# Air Bnb New User Bookings 
**Predict user country destination**

New users on Airbnb can book a place to stay in 34,000+ cities across 190+ countries. By accurately predicting where a new user will book their first travel experience, Airbnb can share more personalized content with their community, decrease the average time to first booking, and better forecast demand.

In this recruiting competition, Airbnb challenges you to predict in which country a new user will make his or her first booking.
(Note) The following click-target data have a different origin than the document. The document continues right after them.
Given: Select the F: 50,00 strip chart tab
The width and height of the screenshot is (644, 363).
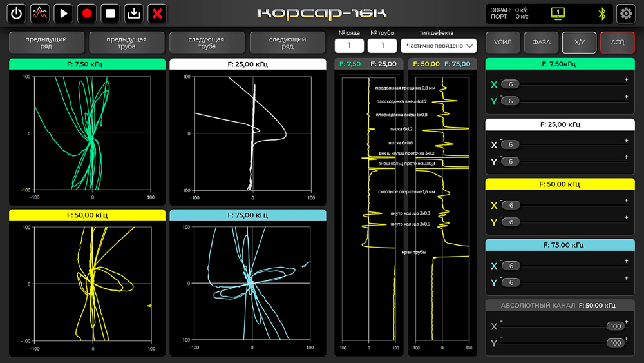Looking at the screenshot, I should point(426,64).
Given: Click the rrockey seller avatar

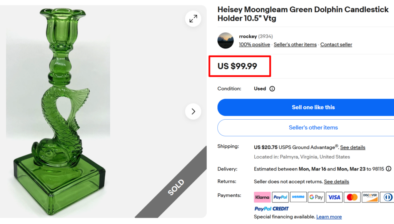Looking at the screenshot, I should 225,40.
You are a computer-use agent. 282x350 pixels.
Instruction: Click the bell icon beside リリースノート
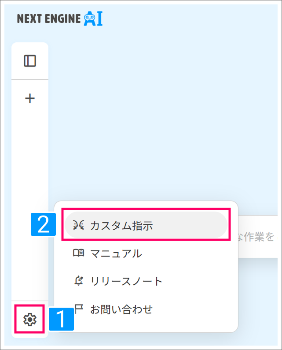tap(78, 281)

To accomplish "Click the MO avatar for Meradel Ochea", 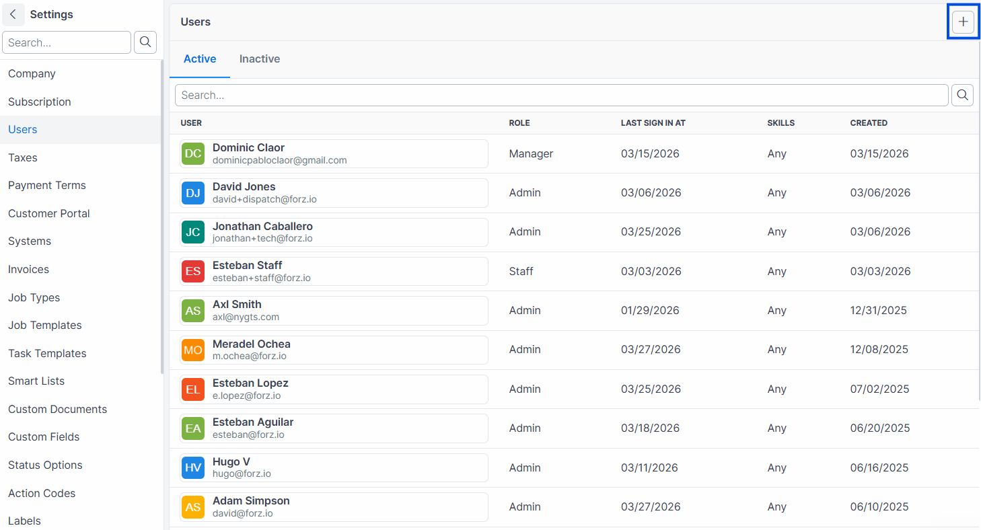I will pos(193,350).
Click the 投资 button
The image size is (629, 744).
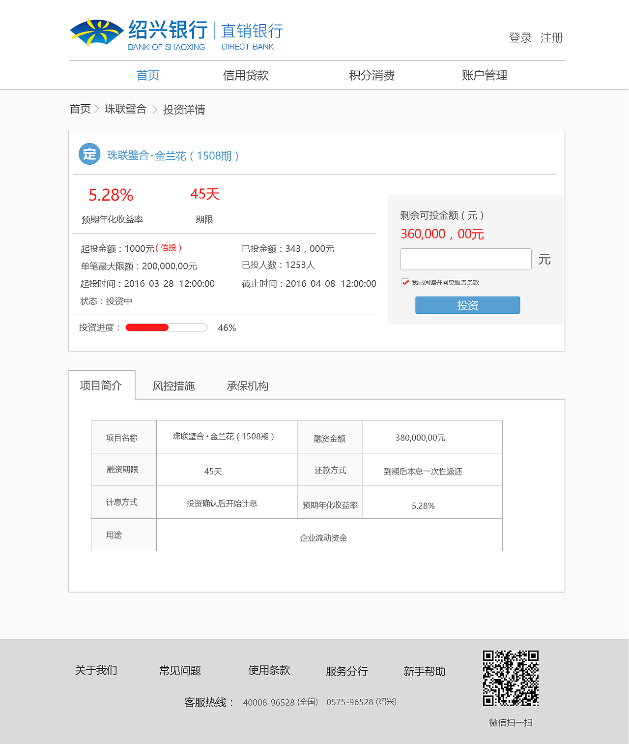point(467,305)
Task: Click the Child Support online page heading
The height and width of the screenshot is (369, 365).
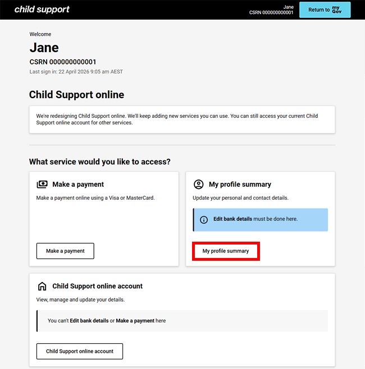Action: tap(76, 95)
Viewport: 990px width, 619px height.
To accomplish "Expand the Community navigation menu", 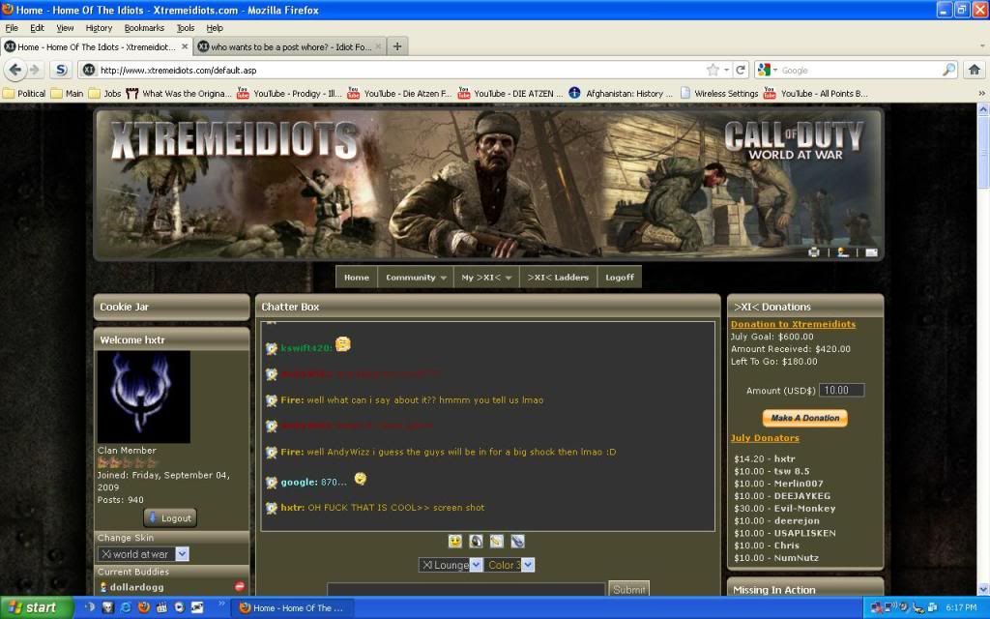I will click(417, 278).
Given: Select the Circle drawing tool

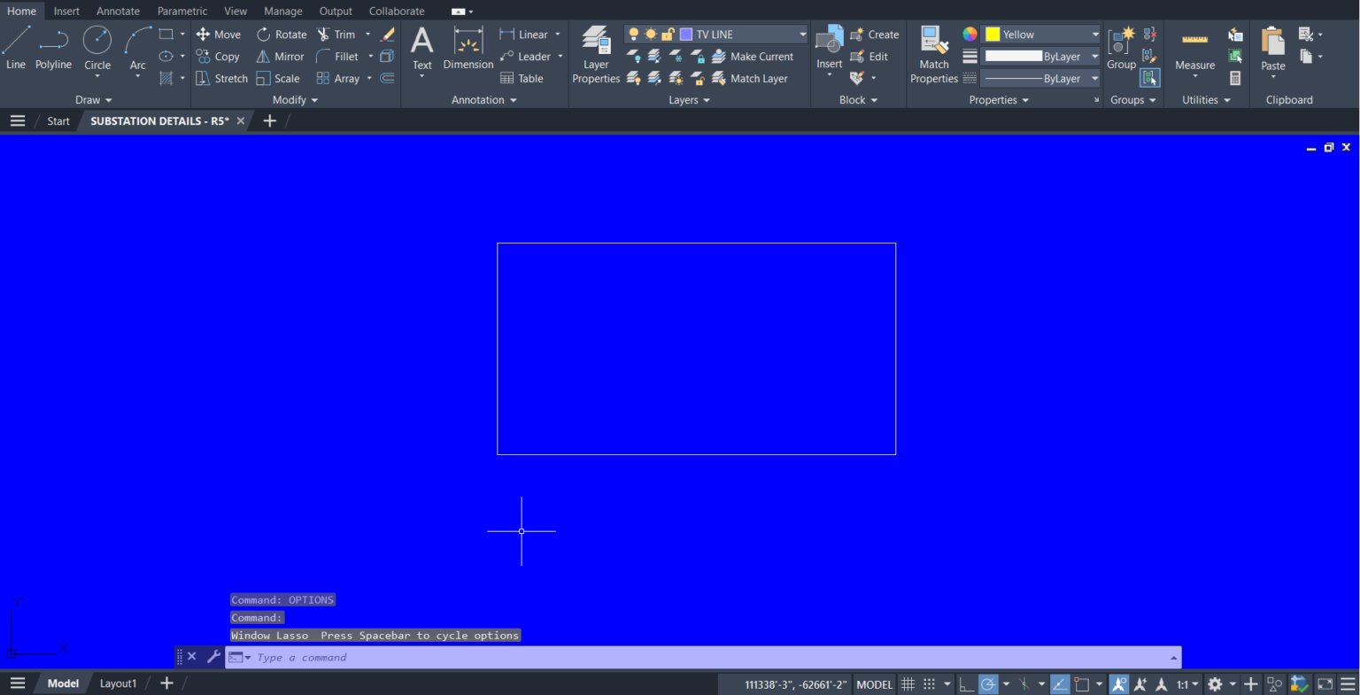Looking at the screenshot, I should 97,44.
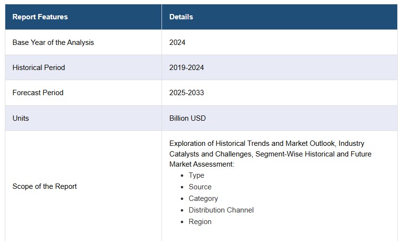Viewport: 404px width, 241px height.
Task: Click the Market Assessment text line
Action: coord(202,165)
Kagglers who impress with their answer (and an explanation of how they got there) will be considered for an interview for the opportunity to join Airbnb's.

# Important Notes
* countries.csv: summary statistics of destination countries in this dataset and their locations
* age_gender_bkts.csv: summary statistics of users' age group, gender, country of destination
* **'NDF'** --> no booking
* **country_destination** is our predection target it is not avalible at test dataset.

**Submission File:**
For every user in the dataset, submission files should contain two columns: id and country. The destination country predictions must be ordered such that the most probable destination country goes first.

**Evaluation:**
For each new user, you are to make a maximum of 5 predictions on the country of the first booking. The ground truth country is marked with relevance = 1, while the rest have relevance = 0.

For example, if for a particular user the destination is FR, then the predictions become



**Data Cleansing & Preparation Summery**

* Gender: convert all "unknown" values into nan 
* Filter age between 1-100 and set to others to NAN**
* First_browser: convert all "unknown" values into nan
* date_account_created: convert to datetime format
* timestamp_first_active: convert to datetime format

In [None]:
import pandas as pd 
import numpy as np 
import seaborn as sns
import matplotlib.pyplot as plt
sns.set()

from datetime import datetime
from sklearn.preprocessing import LabelEncoder
from xgboost.sklearn import XGBClassifier

import warnings
warnings.filterwarnings("ignore")

import os
for dirname, _, filenames in os.walk('/kaggle/input'):
    for filename in filenames:
        print(os.path.join(dirname, filename))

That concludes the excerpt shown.